La réaction ne se fait pas attendre. Hillary Clinton découvre la fuite en direct, pendant qu’elle témoigne sous serment. L’information la frappe comme une gifle. Cette figure politique, habituée aux tempêtes médiatiques depuis des décennies, réalise qu’on a violé les règles du jeu en pleine partie. Le protocole d’égalité devant la procédure, censé protéger tous les témoins, vient d’être piétiné. Et cette fois, elle ne l’acceptera pas.

« J’en Ai Assez, J’arrête » : L’Explosion En Direct
L’agacement monte. Hillary Clinton ne laisse pas passer l’affront. Face à la commission, elle prononce les mots que personne n’attendait : « J’en ai assez ! Si vous continuez comme ça, j’arrête. J’en ai assez ». La phrase claque dans la salle d’audition. L’ancienne candidate à la présidentielle, rompue aux confrontations politiques les plus rudes, vient de franchir une ligne. Pour la première fois, elle perd le contrôle face au Congrès.
La députée à l’origine de la publication tente de se justifier. Ses explications restent floues, évasives. Hillary Clinton les balaie d’un revers : « Cela n’a pas d’importance. Nous respectons tous les mêmes règles ». Le message est limpide. Aucune dérogation, aucun passe-droit. Le principe d’égalité devant la procédure ne se négocie pas, même pour un élu.
La tension culmine. Hillary Clinton exige la suspension immédiate de l’audience. Les caméras captent chaque seconde de cette rupture. À la reprise des débats, son avocat prend la parole, glacial : « Nous trouvons cela inacceptable. Nous trouvons cela non professionnel et injuste. Nous espérons que cette procédure se déroulera dans le respect des règles ». Le ton est posé, mais l’accusation cinglante.
Cet incident révèle une faille majeure dans le processus. Si une simple photo peut déclencher une telle crise, que dire des ramifications plus profondes de cette affaire ? D’autres noms circulent, d’autres auditions s’enchaînent.

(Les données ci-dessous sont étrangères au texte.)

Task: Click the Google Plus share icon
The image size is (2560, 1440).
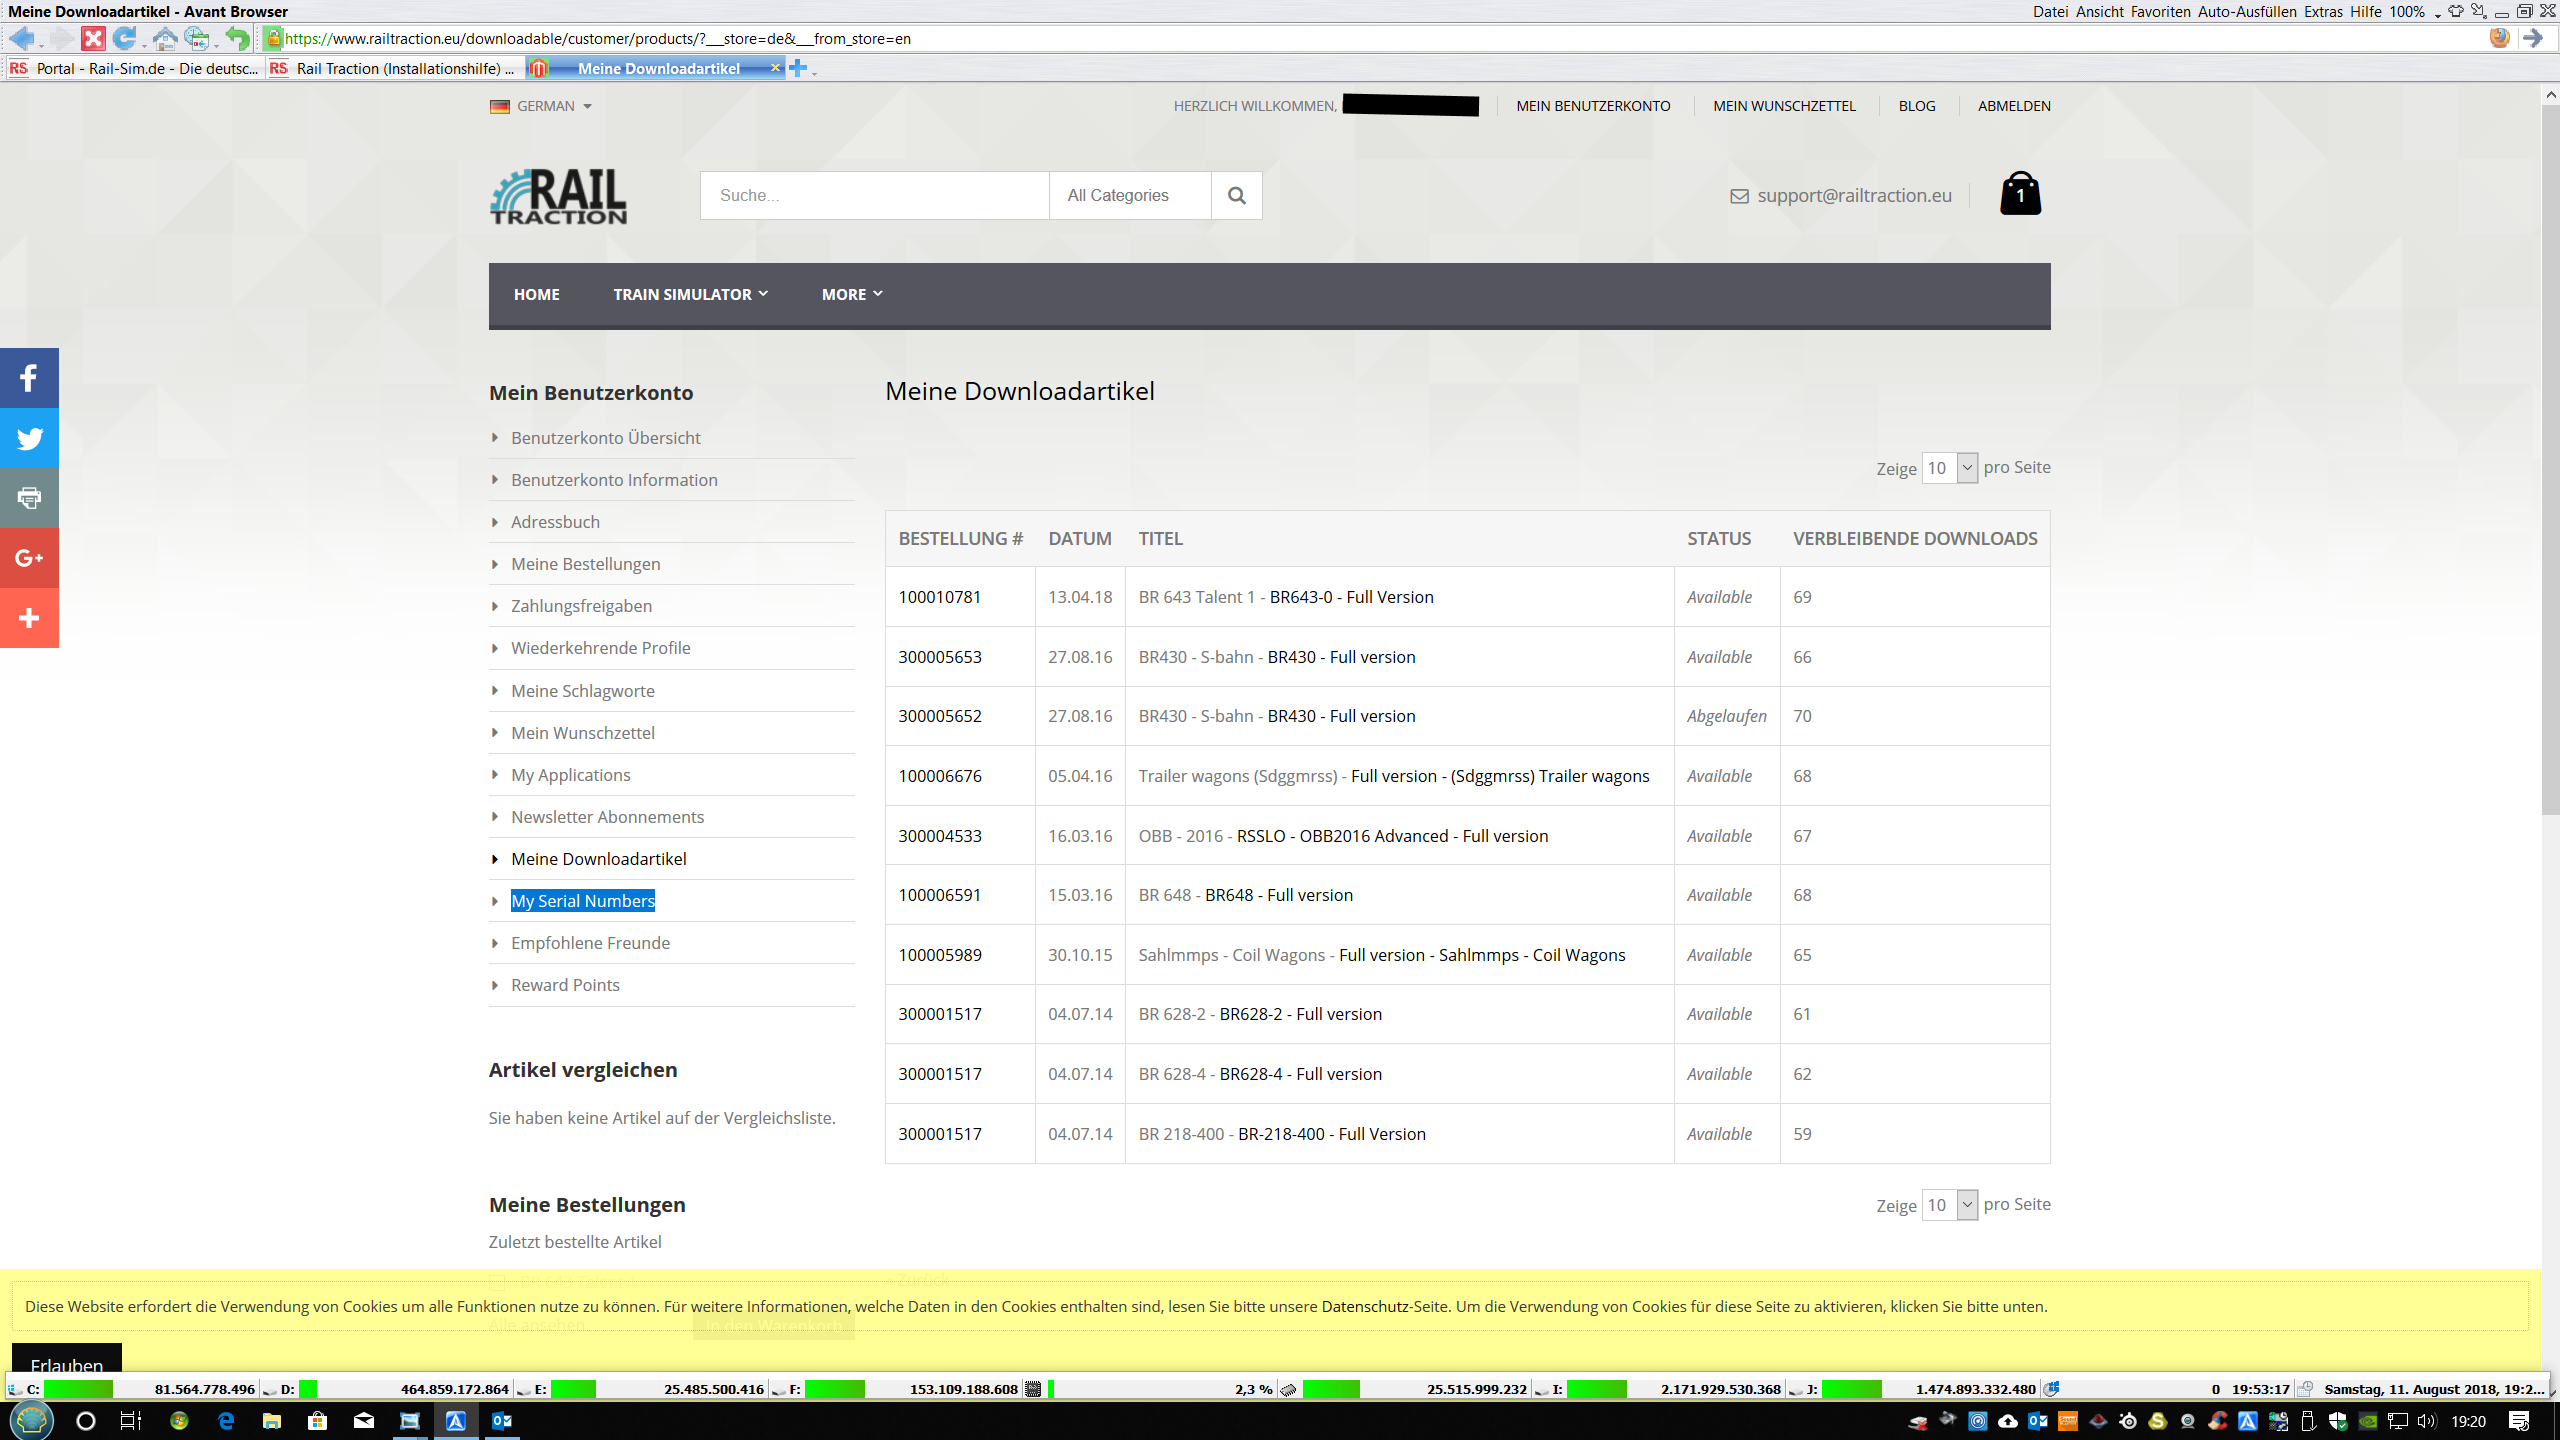Action: 29,558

Bill Clinton Évoque Les Liens Trump-Epstein
L’audition de Bill Clinton s’est déroulée dans un tout autre registre. Plusieurs heures d’interrogatoire portant sur les documents où son nom apparaît dans l’enquête Epstein. Les questions fusent, méthodiques, sur ses relations avec le financier déchu. L’ancien président répond, précis, mesuré. Mais c’est une révélation inattendue qui capte l’attention des enquêteurs.

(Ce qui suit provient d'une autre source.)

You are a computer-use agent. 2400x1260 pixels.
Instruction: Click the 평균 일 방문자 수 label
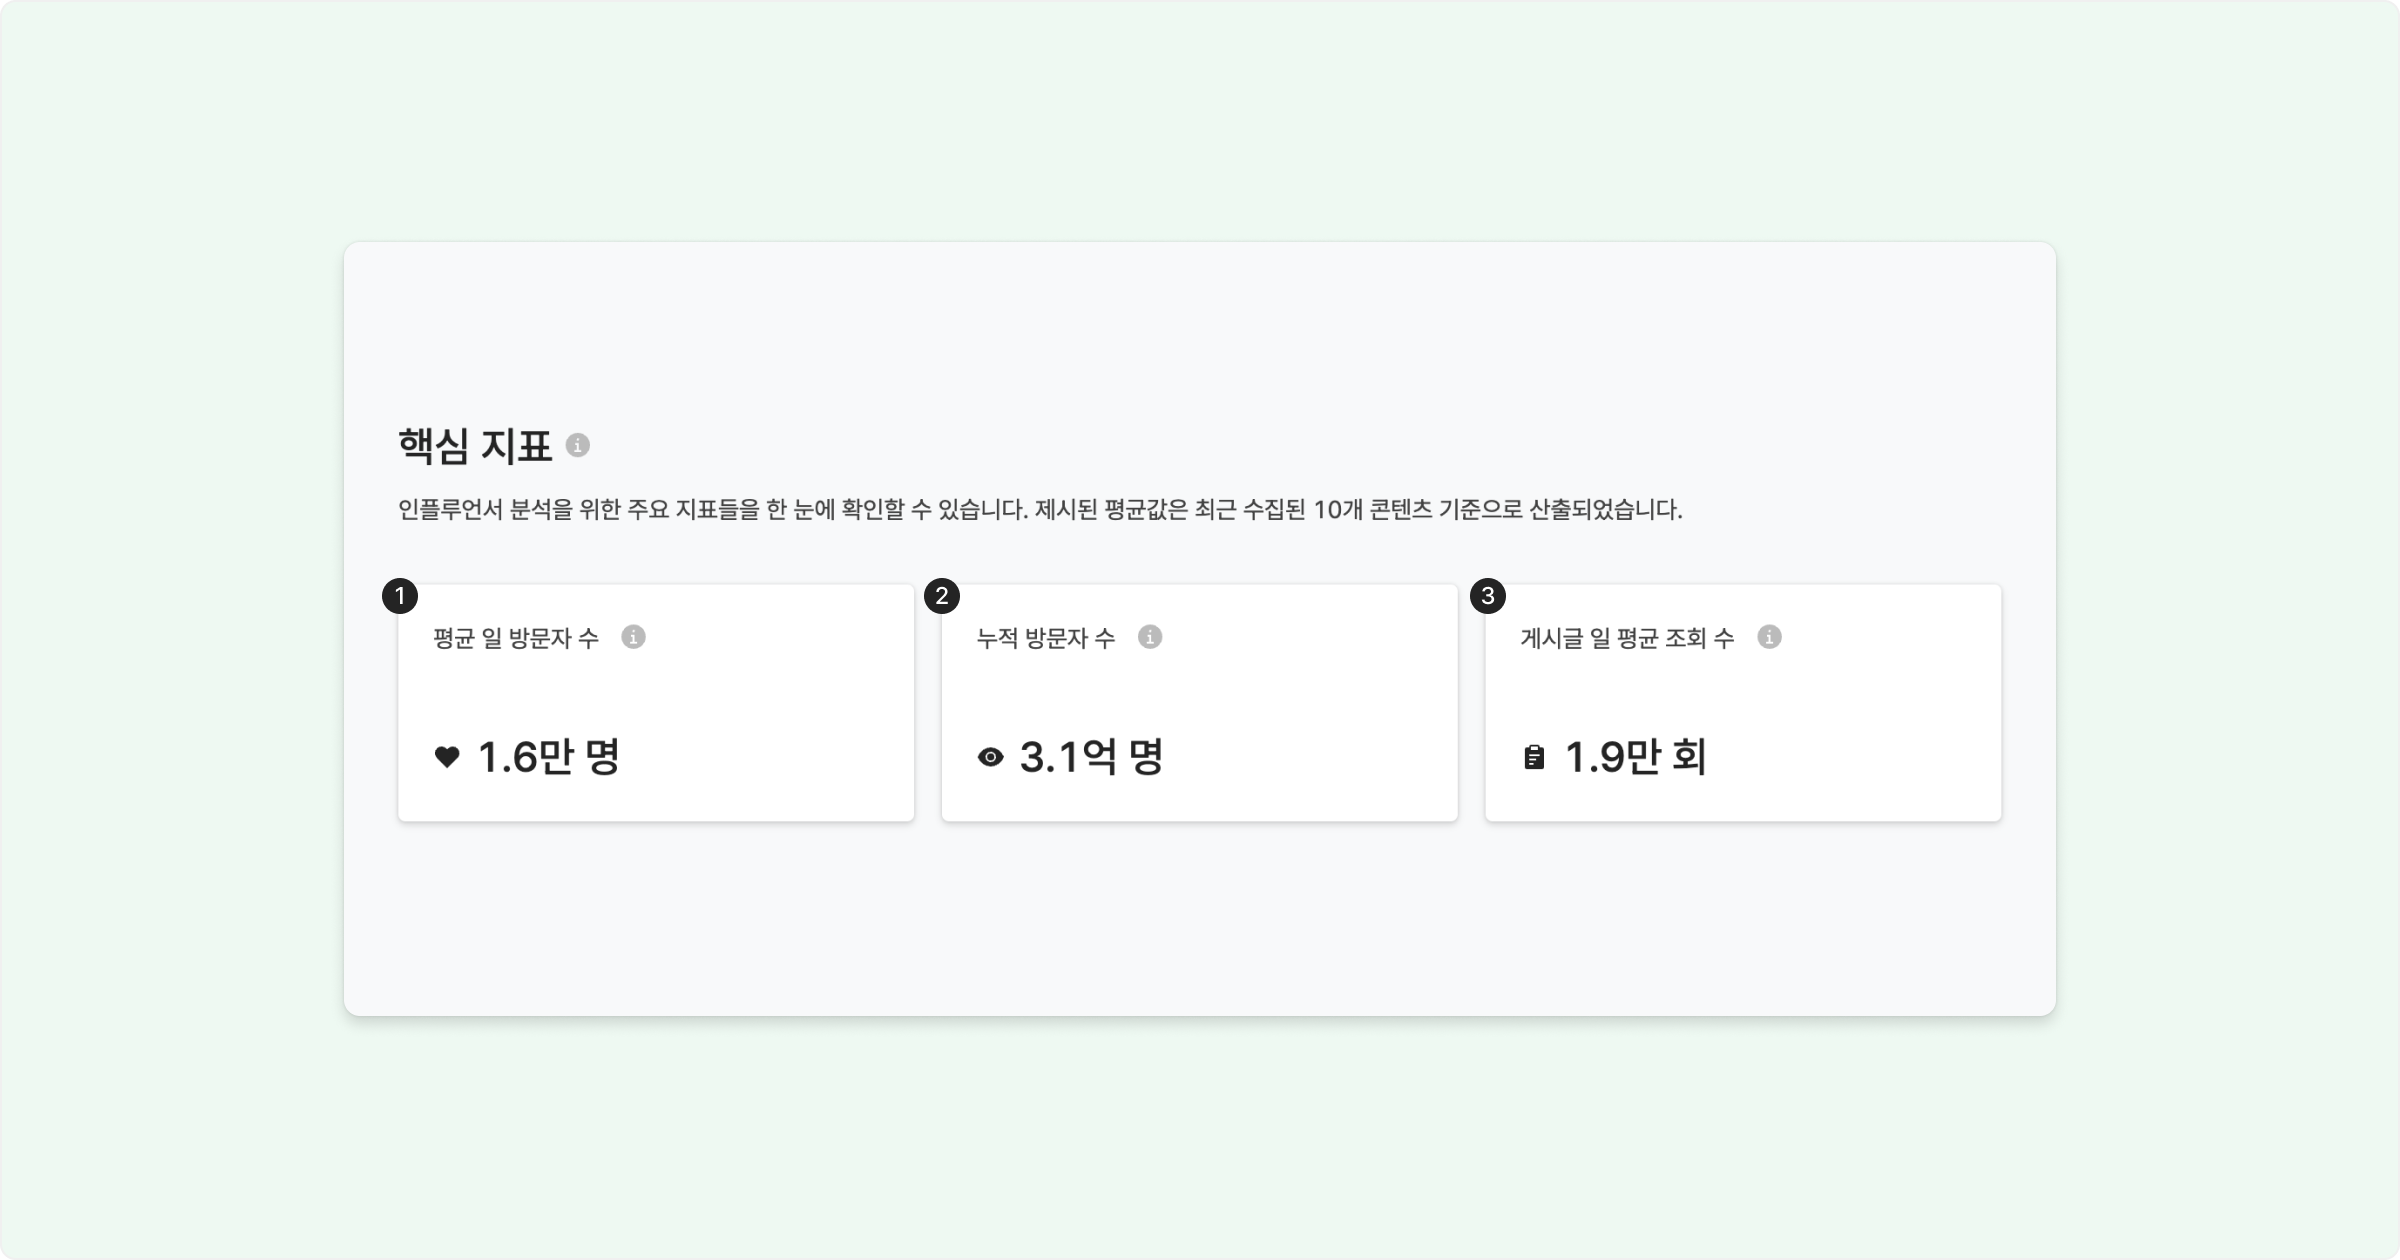pos(516,638)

Bill Clinton évoque une conversation datant du début des années 2000 avec Donald Trump. À l’époque, le futur président lui confie les raisons de sa rupture avec Jeffrey Epstein. « Il m’a simplement dit : ‘Nous étions amis puis nous nous sommes brouillés à propos d’une transaction immobilière’ », rapporte l’ancien locataire de la Maison-Blanche. Une explication lapidaire pour une amitié qui alimentera des années de spéculations.